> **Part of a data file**
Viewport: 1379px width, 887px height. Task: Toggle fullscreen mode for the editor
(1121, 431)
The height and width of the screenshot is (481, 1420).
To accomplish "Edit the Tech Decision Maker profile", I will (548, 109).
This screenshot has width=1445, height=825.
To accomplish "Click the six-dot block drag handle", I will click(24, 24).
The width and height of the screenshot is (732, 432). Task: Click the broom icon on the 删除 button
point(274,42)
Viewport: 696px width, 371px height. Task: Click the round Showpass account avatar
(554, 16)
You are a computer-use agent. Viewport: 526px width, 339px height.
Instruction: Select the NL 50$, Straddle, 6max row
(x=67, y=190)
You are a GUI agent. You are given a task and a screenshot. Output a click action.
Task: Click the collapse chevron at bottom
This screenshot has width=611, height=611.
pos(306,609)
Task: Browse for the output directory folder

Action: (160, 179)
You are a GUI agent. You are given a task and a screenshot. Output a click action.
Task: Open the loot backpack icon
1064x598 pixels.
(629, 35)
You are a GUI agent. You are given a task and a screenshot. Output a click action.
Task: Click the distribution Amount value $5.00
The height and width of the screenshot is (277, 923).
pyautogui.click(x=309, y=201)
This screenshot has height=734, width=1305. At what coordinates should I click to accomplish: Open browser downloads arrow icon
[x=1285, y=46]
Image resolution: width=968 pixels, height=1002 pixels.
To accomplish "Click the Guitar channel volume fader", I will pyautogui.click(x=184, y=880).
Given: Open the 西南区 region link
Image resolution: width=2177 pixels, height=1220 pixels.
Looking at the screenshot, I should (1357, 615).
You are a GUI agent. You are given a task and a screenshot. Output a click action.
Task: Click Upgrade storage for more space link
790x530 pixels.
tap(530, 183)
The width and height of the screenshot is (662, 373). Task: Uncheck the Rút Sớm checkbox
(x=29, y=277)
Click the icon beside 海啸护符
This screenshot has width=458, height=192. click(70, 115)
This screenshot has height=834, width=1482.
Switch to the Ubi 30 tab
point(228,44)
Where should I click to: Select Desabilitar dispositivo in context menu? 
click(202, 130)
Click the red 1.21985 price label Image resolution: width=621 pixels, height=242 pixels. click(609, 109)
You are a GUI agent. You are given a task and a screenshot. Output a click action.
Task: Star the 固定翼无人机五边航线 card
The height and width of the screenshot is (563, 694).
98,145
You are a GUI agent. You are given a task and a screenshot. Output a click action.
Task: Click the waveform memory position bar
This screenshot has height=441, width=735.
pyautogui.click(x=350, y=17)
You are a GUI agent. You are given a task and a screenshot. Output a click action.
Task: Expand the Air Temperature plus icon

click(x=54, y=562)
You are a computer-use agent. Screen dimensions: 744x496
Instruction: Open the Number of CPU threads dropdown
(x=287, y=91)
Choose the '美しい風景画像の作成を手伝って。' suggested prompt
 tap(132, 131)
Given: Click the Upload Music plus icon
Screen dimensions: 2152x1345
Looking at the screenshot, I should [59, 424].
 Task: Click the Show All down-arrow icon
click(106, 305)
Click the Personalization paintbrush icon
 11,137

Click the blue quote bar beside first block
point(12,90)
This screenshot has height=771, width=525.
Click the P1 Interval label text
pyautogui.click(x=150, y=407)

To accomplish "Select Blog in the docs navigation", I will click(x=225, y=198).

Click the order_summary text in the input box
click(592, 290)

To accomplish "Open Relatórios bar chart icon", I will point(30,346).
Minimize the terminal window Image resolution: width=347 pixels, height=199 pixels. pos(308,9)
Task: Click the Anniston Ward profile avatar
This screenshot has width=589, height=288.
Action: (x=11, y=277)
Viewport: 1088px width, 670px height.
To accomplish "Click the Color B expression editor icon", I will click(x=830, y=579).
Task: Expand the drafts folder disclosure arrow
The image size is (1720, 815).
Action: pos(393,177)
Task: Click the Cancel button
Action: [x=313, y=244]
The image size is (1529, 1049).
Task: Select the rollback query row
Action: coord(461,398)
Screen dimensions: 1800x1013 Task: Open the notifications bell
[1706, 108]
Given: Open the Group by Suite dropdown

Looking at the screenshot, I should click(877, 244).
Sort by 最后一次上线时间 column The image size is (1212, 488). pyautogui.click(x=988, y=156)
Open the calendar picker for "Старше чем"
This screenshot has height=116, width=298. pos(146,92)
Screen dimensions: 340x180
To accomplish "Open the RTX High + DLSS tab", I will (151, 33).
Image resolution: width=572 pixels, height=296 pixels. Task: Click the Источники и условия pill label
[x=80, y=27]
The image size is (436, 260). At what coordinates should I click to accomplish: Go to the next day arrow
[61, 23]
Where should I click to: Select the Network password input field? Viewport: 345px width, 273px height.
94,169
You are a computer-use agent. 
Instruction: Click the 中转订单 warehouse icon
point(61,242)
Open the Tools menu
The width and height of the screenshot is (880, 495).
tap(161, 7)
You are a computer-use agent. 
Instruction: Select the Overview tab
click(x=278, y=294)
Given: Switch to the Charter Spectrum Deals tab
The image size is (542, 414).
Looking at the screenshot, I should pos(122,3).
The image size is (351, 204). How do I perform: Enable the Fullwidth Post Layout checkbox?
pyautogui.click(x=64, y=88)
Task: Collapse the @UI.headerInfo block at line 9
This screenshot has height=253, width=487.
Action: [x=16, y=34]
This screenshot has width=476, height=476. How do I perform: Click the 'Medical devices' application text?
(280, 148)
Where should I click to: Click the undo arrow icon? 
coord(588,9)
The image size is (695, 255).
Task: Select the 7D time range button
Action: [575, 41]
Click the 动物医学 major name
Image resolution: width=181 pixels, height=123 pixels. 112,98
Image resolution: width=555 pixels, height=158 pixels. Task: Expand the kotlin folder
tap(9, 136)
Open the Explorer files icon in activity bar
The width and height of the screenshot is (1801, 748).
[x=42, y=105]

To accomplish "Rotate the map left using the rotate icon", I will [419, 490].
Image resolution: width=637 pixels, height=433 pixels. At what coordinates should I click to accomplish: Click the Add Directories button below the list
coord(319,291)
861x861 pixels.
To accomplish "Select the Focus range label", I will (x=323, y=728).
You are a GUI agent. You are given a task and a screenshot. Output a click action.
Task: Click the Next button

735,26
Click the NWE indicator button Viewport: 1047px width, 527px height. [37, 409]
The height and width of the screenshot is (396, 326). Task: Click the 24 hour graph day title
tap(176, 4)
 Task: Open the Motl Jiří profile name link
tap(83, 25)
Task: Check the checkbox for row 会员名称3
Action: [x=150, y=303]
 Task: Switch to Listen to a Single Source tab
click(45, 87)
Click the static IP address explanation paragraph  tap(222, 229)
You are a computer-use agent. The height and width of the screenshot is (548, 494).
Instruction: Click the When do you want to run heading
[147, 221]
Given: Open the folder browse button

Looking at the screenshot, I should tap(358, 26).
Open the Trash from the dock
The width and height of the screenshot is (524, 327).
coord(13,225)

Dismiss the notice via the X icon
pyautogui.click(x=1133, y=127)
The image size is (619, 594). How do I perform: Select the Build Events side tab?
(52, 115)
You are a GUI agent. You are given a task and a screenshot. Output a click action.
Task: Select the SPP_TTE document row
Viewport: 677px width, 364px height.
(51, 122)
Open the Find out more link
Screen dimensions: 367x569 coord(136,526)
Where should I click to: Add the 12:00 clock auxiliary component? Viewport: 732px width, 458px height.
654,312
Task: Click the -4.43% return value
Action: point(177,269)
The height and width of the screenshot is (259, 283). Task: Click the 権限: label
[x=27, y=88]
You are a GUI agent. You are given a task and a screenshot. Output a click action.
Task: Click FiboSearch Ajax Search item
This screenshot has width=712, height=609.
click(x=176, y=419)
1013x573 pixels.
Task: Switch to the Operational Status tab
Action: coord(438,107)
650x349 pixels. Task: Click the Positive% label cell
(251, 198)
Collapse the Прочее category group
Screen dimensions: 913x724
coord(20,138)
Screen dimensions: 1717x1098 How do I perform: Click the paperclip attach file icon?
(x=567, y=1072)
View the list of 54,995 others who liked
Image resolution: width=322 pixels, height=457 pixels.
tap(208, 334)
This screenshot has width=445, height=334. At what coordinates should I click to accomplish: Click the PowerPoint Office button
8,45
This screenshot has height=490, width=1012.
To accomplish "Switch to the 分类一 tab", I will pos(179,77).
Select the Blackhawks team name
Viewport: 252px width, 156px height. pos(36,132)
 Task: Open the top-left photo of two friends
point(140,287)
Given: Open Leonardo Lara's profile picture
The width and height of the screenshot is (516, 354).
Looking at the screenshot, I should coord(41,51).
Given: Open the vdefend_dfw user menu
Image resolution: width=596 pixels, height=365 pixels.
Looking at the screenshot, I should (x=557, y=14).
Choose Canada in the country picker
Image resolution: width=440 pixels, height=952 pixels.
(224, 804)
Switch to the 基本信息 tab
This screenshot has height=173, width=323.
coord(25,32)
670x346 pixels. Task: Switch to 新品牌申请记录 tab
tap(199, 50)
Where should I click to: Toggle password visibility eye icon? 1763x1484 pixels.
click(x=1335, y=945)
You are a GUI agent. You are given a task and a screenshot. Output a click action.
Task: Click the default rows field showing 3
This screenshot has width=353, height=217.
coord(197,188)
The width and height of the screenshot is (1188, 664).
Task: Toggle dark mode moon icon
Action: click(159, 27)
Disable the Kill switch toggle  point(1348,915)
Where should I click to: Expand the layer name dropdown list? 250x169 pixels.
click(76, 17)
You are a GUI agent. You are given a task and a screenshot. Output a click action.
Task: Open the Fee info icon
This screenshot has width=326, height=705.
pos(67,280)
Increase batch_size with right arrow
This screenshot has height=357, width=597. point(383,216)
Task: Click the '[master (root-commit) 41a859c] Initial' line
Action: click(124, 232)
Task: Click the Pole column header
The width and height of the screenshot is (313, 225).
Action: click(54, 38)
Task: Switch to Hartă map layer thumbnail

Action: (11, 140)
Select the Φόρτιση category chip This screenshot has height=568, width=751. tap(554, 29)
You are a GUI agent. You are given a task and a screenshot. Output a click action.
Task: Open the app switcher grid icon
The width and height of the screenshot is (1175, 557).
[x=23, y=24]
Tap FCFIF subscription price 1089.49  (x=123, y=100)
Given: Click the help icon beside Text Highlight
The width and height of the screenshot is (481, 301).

> **Exercise details**
Give the rows again, starting at the first one and ending with the line that contains "(x=29, y=277)", with every "GUI agent" swapped for "screen agent" and nothing else changed.

> **Task response**
Viewport: 1379px width, 887px height. Task: Toggle fullscreen mode for the editor
(1121, 431)
The height and width of the screenshot is (481, 1420).
To accomplish "Edit the Tech Decision Maker profile", I will (548, 109).
This screenshot has width=1445, height=825.
To accomplish "Click the six-dot block drag handle", I will click(24, 24).
The width and height of the screenshot is (732, 432). Task: Click the broom icon on the 删除 button
point(274,42)
Viewport: 696px width, 371px height. Task: Click the round Showpass account avatar
(554, 16)
You are a computer-use agent. Viewport: 526px width, 339px height.
Instruction: Select the NL 50$, Straddle, 6max row
(x=67, y=190)
You are a screen agent. You are given a task and a screenshot. Output a click action.
Task: Click the collapse chevron at bottom
This screenshot has width=611, height=611.
pos(306,609)
Task: Browse for the output directory folder

Action: (160, 179)
You are a screen agent. You are given a task and a screenshot. Output a click action.
Task: Open the loot backpack icon
1064x598 pixels.
(629, 35)
You are a screen agent. You are given a task and a screenshot. Output a click action.
Task: Click the distribution Amount value $5.00
The height and width of the screenshot is (277, 923).
pyautogui.click(x=309, y=201)
This screenshot has height=734, width=1305. At what coordinates should I click to accomplish: Open browser downloads arrow icon
[x=1285, y=46]
Image resolution: width=968 pixels, height=1002 pixels.
To accomplish "Click the Guitar channel volume fader", I will pyautogui.click(x=184, y=880).
Given: Open the 西南区 region link
Image resolution: width=2177 pixels, height=1220 pixels.
Looking at the screenshot, I should (1357, 615).
You are a screen agent. You are given a task and a screenshot. Output a click action.
Task: Click Upgrade storage for more space link
790x530 pixels.
tap(530, 183)
The width and height of the screenshot is (662, 373). Task: Uncheck the Rút Sớm checkbox
(x=29, y=277)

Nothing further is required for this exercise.